Well, I hope we're not too messianic
Or a trifle too satanic
We love to play the blues
Well I am just a monkey man
I'm glad you are a monkey, monkey woman
Monkey woman too, babe!
I'm a monkey! I'm a monkey!
I'm a monkey man! I'm a monkey man!
I'm a monkey! I'm a monkey! I'm a monkey! I'm a monkey!
Monkey! monkey! monkey!.......
Ok, where do I get hosting cheap (free)?
This one is going to be able to take the old "pull my finger" joke to a whole new level when he grows up...
Some other examples of Vestigial Traits in Humans
Ear-wiggling muscles Three small muscles around each ear that are large and important in some mammals, such as dogs, turning the ears toward a source of sound. Few people can wiggle their ears, and none can turn them toward sound.
Tail Present in human and all vertebrate embryos. In humans, the tail is reduced; most adults only have three to five tiny tail bones and, occasionally, a trace of a tail-extending muscle.
Appendix Structure which presumably had a digestive function in some of our ancestors, like the cecum of some herbivores. In humans, it varies in length from 515 cm, and some people are born without one.

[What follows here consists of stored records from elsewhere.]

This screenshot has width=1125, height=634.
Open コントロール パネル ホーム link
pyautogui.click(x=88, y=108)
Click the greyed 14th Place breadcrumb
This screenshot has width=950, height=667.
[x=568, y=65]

Wisdom teeth Molars that are often useless and sometimes even trapped in the jawbone. Some people never develop wisdom teeth.
Based on a suggestion by Dr. Leslie Dendy, Department of Science and Technology, University of New Mexico, Los Alamos.
"Ledley also noted that there were no vertebrae or even cartilaginous elements in the so-called caudal appendage."
I think a real, functioning "throwback" tail would required something more solid in it? Can't hang from trees or wag much with some soft, limp skin growth.